Twenty-four percent of properties in Miami were “seriously underwater” at the end of 2014, according to a RealtyTrac report released Thursday.
Florida ranked first among states nationwide with 410,904, or 17 percent, of properties seriously underwater — where the combined loan amount secured by the property is at least 25 percent higher than the property’s estimated market value, according to RealtyTrac’s U.S. Home Equity & Underwater report for the fourth quarter of 2014. Florida is actually down from 1.6 million or 28 percent of properties seriously underwater at the end of the third quarter of 2014, and down further from 1.8 million, or 34 percent, at the end of the 2013.
Meanwhile, Miami tied for fourth place with Jacksonville, Cleveland and Detroit among cities with the most seriously underwater properties at the end of the year. Orlando was second on the list with 26 percent and Tampa took third place with 25 percent. Las Vegas topped the list of cities at 30 percent.
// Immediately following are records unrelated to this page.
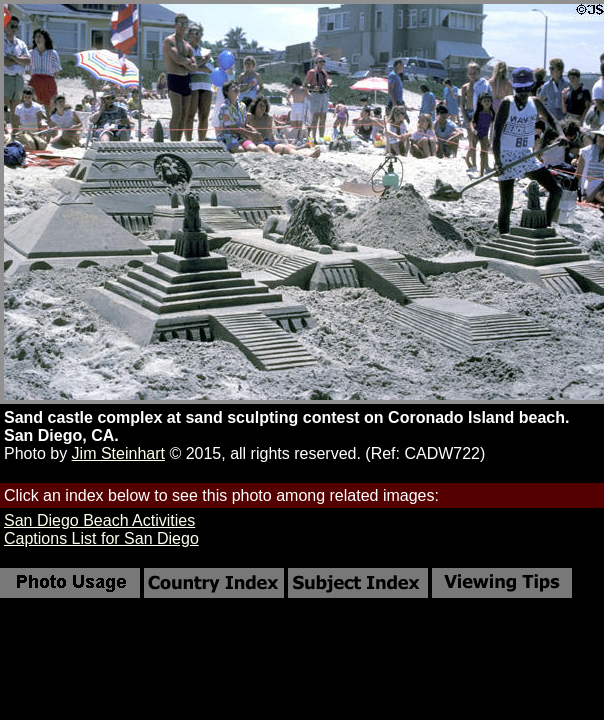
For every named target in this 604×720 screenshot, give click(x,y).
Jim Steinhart (118, 453)
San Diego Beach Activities (99, 520)
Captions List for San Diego (101, 538)
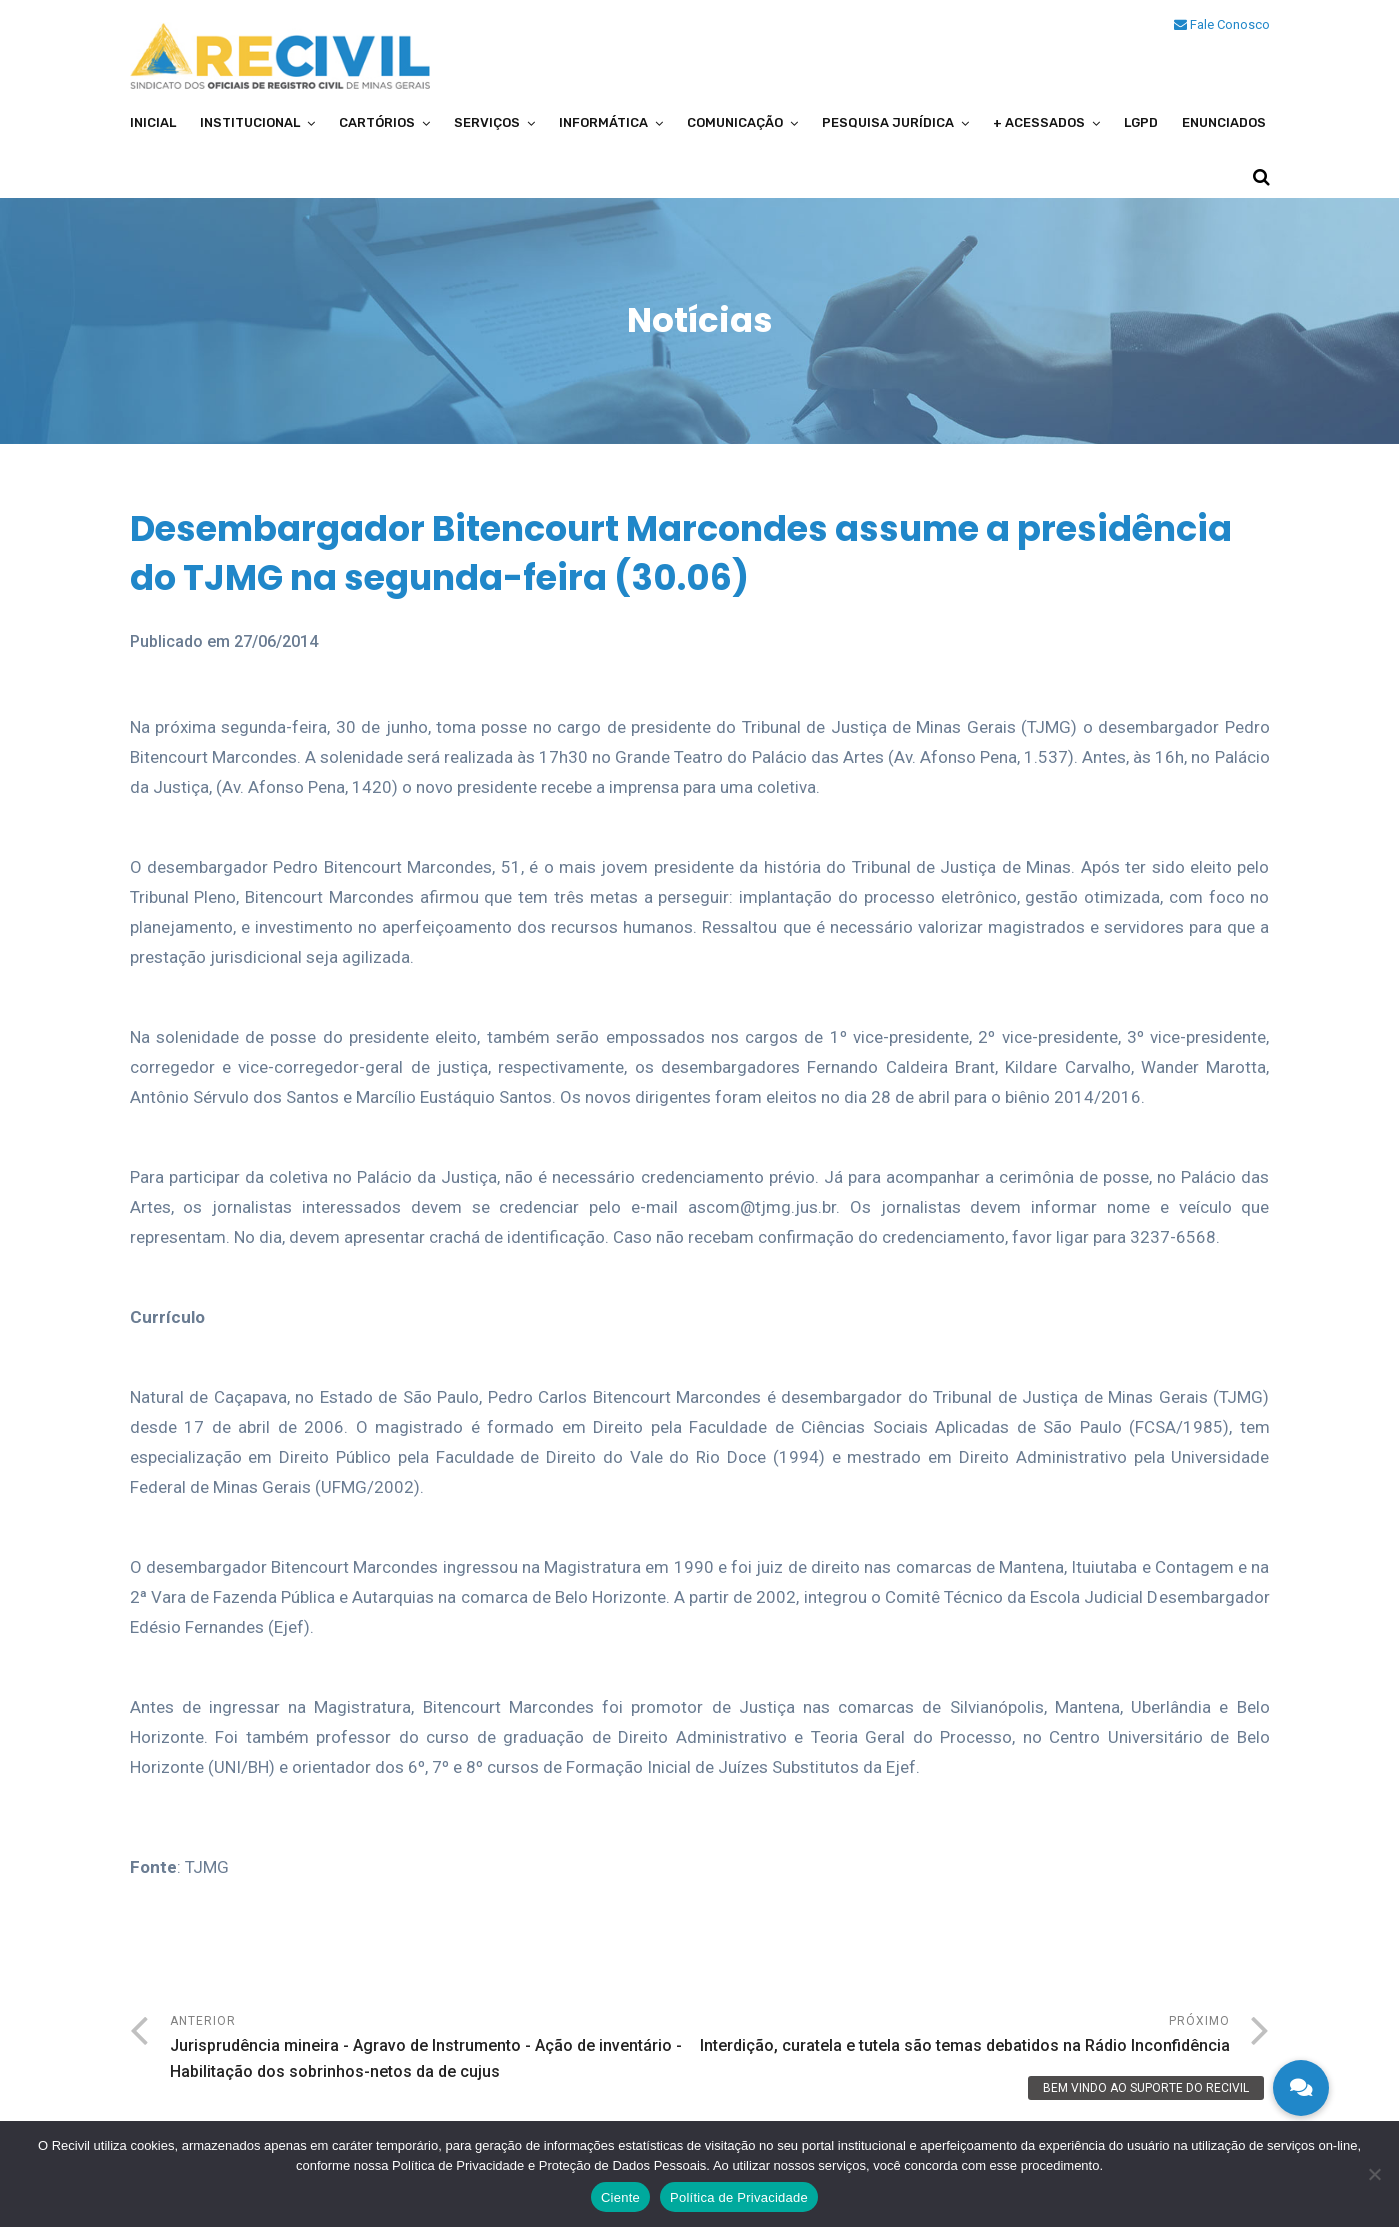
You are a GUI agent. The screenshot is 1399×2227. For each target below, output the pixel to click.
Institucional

Miami also came in seventh among markets with the highest share of distressed properties that were seriously underwater, with 46 percent. Las Vegas again came in first with 60 percent; Tampa, 52 percent; Jacksonville, 50 percent; Orlando, 49 percent; Chicago, 48 percent; and Detroit, 47 percent.
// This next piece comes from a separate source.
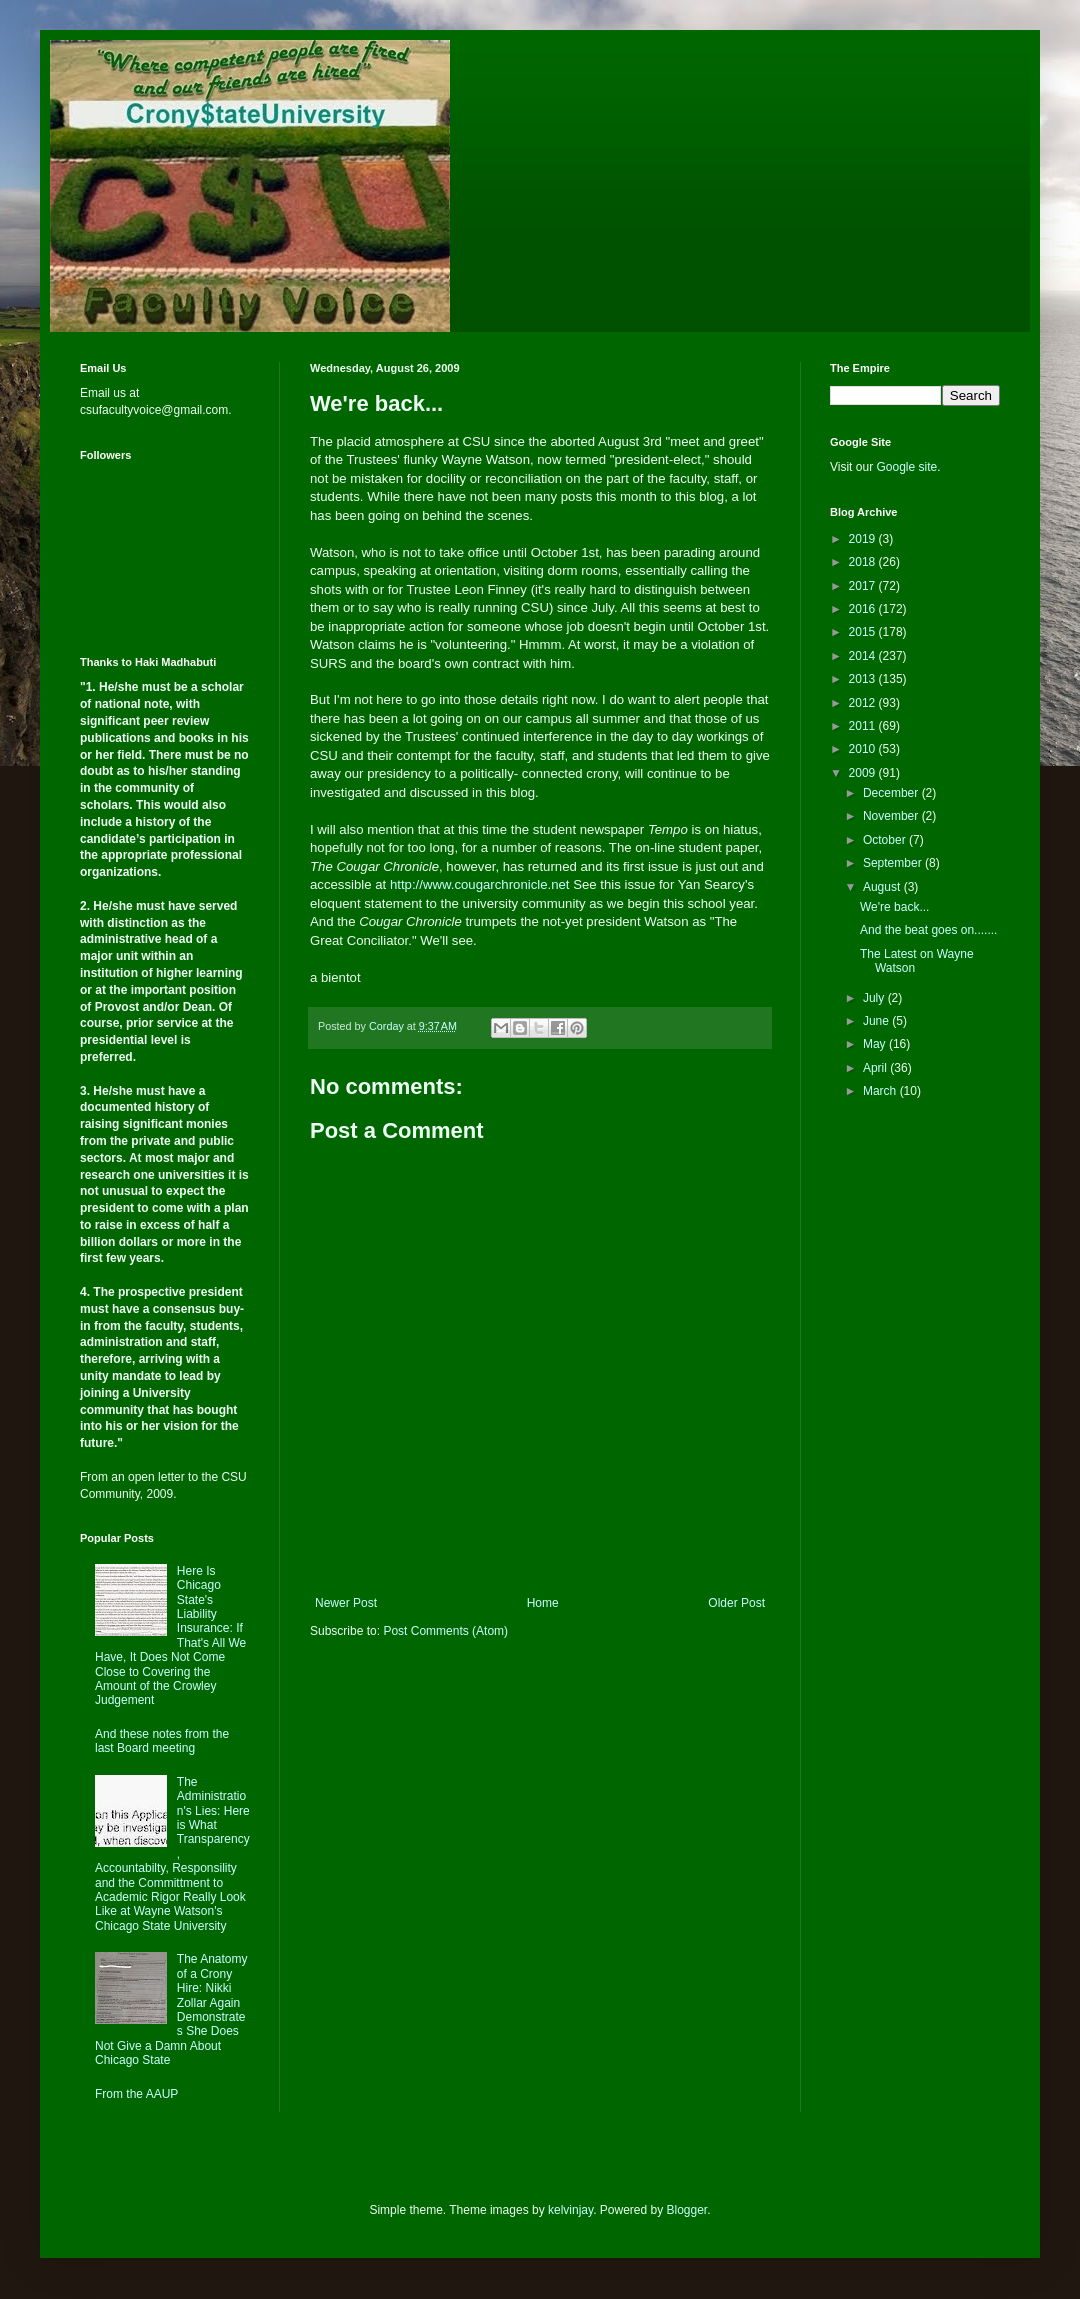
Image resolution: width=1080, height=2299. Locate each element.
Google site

Nationwide, 7.1 million properties were deemed seriously underwater at the end of 2014, representing 13 percent of all properties with a mortgage, according to the report. That’s down from a peak of 12.8 million, representing 29 percent of all homes with a mortgage in the second quarter of 2012.
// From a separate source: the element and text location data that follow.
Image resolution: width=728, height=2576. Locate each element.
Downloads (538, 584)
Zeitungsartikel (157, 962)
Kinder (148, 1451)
“Median home prices nationwide bottomed out in March 2012 and since then have increased 35 percent, lifting 5.8 million homeowners out of seriously underwater territory,” said Daren Blomquist, vice president at RealtyTrac, in a statement. “While the remaining seriously underwater properties continue to be a millstone around the neck of some local markets, the growing number of equity rich homeowners should help counteract the downward pull of negative equity in many markets, empowering those housing markets — and by extension their local economies — to walk on water in 2015.”